Unlike long-term investing, which can hold positions for years, trading typically operates on shorter timeframes — from a few minutes (scalping) to several weeks (swing trading). The goal is the same: buy low, sell higher. Or sell high, buy lower.
Every market move comes from a single force — an imbalance between supply and demand. More buyers than sellers → price rises. More sellers than buyers → price falls. Every strategy you will ever learn — every indicator, every pattern — is just a different way of measuring this single truth.
Markets can be traded in both directions, which is one of trading's biggest advantages over traditional investing. You can profit whether the market goes up or down — provided you guess the direction correctly.

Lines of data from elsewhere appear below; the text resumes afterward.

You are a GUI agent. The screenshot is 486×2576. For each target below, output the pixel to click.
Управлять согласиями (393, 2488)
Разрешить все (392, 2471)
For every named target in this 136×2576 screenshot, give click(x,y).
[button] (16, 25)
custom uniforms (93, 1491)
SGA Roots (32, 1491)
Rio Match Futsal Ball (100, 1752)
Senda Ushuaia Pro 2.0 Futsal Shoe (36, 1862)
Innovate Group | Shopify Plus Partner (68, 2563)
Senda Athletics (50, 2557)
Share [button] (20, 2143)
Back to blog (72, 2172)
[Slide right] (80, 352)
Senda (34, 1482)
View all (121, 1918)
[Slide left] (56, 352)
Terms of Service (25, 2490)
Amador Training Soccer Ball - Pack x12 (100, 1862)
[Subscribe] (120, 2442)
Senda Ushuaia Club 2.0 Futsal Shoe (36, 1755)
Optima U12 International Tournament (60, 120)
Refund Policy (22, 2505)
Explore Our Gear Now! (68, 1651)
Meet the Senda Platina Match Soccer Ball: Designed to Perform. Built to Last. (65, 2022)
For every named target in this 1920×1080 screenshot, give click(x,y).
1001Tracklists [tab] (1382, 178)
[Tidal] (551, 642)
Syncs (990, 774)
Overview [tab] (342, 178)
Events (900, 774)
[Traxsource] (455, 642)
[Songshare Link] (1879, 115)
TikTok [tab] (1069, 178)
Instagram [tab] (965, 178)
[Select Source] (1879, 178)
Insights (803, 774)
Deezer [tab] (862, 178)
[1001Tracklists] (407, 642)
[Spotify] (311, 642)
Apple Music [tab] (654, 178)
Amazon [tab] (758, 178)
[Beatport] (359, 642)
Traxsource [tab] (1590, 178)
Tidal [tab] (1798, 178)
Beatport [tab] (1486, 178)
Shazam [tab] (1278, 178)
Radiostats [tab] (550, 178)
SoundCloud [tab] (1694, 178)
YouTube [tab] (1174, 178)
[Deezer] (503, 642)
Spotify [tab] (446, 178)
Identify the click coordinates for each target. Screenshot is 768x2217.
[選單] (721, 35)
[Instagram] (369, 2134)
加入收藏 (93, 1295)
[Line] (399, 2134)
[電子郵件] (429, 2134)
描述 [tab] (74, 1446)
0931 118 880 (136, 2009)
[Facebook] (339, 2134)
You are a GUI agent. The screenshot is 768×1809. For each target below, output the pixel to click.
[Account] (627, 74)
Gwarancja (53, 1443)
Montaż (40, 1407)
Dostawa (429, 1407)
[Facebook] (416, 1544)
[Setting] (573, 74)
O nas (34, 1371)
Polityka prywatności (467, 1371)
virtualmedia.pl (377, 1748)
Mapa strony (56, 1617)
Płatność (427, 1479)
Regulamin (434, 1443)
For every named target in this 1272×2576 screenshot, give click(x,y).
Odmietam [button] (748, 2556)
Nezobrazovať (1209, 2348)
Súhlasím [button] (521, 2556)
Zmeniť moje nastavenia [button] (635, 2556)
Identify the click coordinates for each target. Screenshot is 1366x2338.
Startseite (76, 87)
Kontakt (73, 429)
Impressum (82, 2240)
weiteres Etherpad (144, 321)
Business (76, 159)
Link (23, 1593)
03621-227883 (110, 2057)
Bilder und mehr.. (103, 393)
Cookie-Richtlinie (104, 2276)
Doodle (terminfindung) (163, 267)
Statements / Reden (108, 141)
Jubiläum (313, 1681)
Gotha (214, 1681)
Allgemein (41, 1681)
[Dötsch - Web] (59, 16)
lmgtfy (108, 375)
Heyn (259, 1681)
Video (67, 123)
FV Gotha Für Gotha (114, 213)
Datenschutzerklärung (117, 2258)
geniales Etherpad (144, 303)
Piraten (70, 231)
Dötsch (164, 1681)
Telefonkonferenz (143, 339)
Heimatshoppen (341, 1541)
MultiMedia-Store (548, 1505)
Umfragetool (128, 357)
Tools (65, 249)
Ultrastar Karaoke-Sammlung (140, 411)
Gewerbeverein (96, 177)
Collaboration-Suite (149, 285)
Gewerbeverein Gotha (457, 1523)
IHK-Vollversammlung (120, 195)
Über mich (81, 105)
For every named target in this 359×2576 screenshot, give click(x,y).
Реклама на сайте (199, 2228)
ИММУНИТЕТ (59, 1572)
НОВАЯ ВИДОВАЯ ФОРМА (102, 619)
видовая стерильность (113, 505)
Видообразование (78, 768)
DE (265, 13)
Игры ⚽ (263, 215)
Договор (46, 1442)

| Aspect | Trading | Investing |
|---|---|---|
| Timeframe | Minutes to weeks | Years to decades |
| Goal | Profit from price moves | Wealth accumulation |
| Tools | Technical analysis, charts | Fundamental analysis |
| Activity | Active & frequent | Passive & rare |
| Direction | Long or short | Almost always long |
You do not need to predict the market. You need to react to it correctly. The traders who survive are not fortune-tellers — they are skilled readers of what the chart is showing right now.